Dig! Revisited: Comparing New Material From The Dandy Warhols and Brian Jonestown Massacre

Music Features The Dandy Warhols

Brian Jonestown Massacre
Aufheben
‘a’ Records
6.7

The Dandy Warhols
This Machine
The End
6.5

Back in 2004, controversial documentary Dig! captured the friendship, fallout and seemingly bitter rivalry between Portland, Ore.’s Dandy Warhols and San Francisco’s Brian Jonestown Massacre, launching the two relatively underground bands into the spotlight when the film won the Grand Jury Prize at Sundance. Though Dandy Warhols frontman Courtney Taylor-Taylor cooperated with filmmaker Ondi Timoner at the time, lending pot-stirring voiceover narration to the doc’s opening sequence, the two groups claimed in hindsight that the film was grossly manipulated to sensationalize the tension between them, especially in regards to the relationship between Taylor-Taylor and eccentric BJM frontman Anton Newcombe. While it’s impossible to know for sure how things really went down without having been a fly on the wall during filming, one can only assume the truth lies somewhere between Timoner’s and the artists’ version of events.

Part of the central tension of Dig! was the Dandy Warhols’ decision to sign with major label Capitol while Newcombe and BJM held true to their independent ethos but began to rapidly untether. Now, eight years later, with the events of Dig! more than a decade in the rearview, both bands have just released new records within a week of each other. This Machine (out on Brooklyn’s The End Records) finds the Dandy Warhols back in the indie game with their longtime lineup still intact, while BJM’s Aufheben (out on Newcombe’s own ‘a’ Records) features only two of the band’s original members, Newcombe and guitarist Matt Hollywood, plus Will Carruthers of Spacemen 3 and Spritualized, as well as a slew of other new contributors. It’s not a huge surprise, as BJM was always more Newcombe’s brainchild than a proper band like Dandy Warhols.
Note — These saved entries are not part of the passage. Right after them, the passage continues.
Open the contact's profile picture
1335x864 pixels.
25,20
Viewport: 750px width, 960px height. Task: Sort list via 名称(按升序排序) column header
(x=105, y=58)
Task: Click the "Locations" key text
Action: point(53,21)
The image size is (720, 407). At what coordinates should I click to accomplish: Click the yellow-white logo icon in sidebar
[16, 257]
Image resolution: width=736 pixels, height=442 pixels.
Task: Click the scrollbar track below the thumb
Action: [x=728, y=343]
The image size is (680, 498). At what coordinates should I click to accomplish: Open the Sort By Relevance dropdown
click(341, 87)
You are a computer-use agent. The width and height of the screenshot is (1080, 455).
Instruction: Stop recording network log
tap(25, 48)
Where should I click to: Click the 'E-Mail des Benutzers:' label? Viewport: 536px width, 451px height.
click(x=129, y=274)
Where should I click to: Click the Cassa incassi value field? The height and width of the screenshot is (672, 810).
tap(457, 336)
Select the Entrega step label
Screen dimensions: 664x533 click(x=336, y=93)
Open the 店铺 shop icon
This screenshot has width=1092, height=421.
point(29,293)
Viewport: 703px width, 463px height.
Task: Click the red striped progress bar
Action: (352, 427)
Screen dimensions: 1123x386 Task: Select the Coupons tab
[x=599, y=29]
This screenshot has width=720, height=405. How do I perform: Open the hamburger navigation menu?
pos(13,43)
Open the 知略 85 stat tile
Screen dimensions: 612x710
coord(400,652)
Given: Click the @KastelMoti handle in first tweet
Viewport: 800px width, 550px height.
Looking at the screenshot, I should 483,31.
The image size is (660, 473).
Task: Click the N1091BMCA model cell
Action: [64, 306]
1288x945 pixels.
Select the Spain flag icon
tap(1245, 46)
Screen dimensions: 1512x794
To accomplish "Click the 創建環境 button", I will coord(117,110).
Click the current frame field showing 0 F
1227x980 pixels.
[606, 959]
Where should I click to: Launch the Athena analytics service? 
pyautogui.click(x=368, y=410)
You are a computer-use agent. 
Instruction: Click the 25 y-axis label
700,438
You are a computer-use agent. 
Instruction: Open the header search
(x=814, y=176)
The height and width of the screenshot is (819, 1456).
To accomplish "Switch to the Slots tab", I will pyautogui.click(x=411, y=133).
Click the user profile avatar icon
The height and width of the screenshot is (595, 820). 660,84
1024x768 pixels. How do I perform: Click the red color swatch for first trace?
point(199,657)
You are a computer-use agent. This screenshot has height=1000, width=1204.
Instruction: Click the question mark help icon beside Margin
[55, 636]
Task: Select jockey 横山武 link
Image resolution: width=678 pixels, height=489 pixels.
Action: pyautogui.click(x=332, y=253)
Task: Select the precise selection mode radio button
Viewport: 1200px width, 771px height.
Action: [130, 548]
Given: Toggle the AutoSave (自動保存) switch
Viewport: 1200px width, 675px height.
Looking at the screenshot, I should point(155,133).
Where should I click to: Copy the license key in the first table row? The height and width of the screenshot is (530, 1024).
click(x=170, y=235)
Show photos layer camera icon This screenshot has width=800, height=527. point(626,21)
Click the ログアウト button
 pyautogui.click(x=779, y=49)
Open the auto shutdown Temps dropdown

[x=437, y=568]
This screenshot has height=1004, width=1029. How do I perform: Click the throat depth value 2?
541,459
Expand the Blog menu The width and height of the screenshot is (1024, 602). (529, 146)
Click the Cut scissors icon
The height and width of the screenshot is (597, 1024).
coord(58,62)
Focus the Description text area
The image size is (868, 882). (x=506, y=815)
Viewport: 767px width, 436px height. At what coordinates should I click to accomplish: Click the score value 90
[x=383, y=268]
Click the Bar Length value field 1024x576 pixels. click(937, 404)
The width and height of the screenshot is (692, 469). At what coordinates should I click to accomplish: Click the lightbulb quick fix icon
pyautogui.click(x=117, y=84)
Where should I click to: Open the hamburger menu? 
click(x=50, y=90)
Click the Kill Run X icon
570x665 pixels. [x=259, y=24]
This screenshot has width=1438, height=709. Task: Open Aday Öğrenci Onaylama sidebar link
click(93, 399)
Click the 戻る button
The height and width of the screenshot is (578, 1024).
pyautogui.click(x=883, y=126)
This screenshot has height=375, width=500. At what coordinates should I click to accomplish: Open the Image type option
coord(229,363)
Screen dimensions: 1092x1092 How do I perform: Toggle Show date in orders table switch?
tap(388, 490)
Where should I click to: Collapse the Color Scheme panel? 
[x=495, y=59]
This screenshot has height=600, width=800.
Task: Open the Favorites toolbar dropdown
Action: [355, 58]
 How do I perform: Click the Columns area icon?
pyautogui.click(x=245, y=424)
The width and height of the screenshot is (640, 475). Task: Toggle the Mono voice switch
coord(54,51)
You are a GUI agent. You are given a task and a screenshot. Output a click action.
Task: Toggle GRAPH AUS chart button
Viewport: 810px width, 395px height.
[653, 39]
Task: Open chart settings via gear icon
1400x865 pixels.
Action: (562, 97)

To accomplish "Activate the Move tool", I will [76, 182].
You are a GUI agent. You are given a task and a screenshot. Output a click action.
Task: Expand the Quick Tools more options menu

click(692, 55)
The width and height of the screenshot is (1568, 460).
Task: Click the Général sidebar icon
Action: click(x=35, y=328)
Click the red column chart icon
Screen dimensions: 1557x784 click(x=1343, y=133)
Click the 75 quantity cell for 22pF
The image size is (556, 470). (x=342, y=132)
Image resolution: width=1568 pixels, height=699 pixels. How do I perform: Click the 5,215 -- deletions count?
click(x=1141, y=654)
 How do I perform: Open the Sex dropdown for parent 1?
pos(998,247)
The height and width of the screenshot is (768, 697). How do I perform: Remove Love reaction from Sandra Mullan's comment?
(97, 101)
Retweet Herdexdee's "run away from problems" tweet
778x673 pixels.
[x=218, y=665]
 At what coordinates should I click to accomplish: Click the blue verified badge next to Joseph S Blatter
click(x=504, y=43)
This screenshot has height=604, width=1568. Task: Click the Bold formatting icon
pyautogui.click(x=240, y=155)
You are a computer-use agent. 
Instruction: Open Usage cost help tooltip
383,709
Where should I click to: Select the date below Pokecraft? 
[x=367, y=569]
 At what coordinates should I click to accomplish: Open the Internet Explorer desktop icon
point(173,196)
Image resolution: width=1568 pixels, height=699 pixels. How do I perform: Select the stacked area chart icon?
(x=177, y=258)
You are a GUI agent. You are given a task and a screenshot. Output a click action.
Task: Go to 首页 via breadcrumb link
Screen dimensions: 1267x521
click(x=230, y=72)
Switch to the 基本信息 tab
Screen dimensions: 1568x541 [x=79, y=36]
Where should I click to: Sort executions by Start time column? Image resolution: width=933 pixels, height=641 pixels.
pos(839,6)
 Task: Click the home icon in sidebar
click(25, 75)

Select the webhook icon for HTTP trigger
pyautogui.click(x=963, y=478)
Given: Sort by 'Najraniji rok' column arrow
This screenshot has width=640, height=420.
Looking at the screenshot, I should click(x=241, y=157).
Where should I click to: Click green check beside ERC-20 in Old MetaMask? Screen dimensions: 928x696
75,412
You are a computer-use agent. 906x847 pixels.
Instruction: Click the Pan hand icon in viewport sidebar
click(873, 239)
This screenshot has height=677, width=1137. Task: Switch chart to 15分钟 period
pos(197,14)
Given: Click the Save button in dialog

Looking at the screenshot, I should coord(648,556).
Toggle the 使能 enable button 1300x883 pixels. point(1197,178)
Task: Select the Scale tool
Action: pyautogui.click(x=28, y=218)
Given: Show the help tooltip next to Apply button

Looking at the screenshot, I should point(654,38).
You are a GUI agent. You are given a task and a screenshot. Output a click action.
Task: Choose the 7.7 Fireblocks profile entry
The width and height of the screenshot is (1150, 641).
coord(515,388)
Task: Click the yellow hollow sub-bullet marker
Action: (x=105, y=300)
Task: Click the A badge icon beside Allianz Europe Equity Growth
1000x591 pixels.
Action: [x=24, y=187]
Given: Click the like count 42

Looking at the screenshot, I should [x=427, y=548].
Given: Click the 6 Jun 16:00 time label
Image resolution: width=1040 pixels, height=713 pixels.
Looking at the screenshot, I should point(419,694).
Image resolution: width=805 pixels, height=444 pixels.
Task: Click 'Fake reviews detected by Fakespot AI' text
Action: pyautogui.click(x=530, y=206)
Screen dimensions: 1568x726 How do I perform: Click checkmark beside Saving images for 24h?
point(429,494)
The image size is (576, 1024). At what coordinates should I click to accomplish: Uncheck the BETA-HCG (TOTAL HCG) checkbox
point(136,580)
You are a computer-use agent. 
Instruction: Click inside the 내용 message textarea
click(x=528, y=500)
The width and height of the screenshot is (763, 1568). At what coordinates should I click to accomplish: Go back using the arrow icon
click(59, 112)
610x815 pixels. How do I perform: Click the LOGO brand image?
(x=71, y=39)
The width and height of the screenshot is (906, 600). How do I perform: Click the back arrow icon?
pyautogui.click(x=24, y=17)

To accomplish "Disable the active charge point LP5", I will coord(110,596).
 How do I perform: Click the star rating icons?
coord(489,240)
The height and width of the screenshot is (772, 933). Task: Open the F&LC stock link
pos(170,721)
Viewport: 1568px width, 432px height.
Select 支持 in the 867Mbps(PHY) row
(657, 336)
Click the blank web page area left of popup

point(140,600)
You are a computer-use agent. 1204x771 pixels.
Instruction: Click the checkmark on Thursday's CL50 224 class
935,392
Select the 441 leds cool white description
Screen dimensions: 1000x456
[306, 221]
Aufheben begins majestically with “Panic in Babylon,” essentially Beatles psych-rock classic “Tomorrow Never Knows” re-imagined as a trippy international-dance-party anthem for the clubs in Ibiza. It’s a nice table-setter for this layered, hypnotic record, which—though recorded in Newcombe’s current home of Berlin—borrows heavily from the sounds of warmer climes. Just like the Brian Jonestown Massacre, Brazilian Tropicalia always borrowed heavily from the British and American psychedelia of the 1960s (which in turn took many cues from traditional Eastern music). Now, Newcombe is picking up this melting pot of sound from the other side, after it’s been filtered through Brazil’s sweltering, danceable consciousness. Of a piece with this approach, the vocals are mostly buried and ethereal on Aufheben, as if sung in some strange, evocative new language.

While the songs on Aufheben are never as strong as those of BJM’s touchstones (The Beatles, The Kinks, the Stones, the Syd Barrett-helmed Pink Floyd), sonically, the treatments are spot-on, with Newcombe and company boldly updating the mid-to-late-’60s aesthetic for the 21st century.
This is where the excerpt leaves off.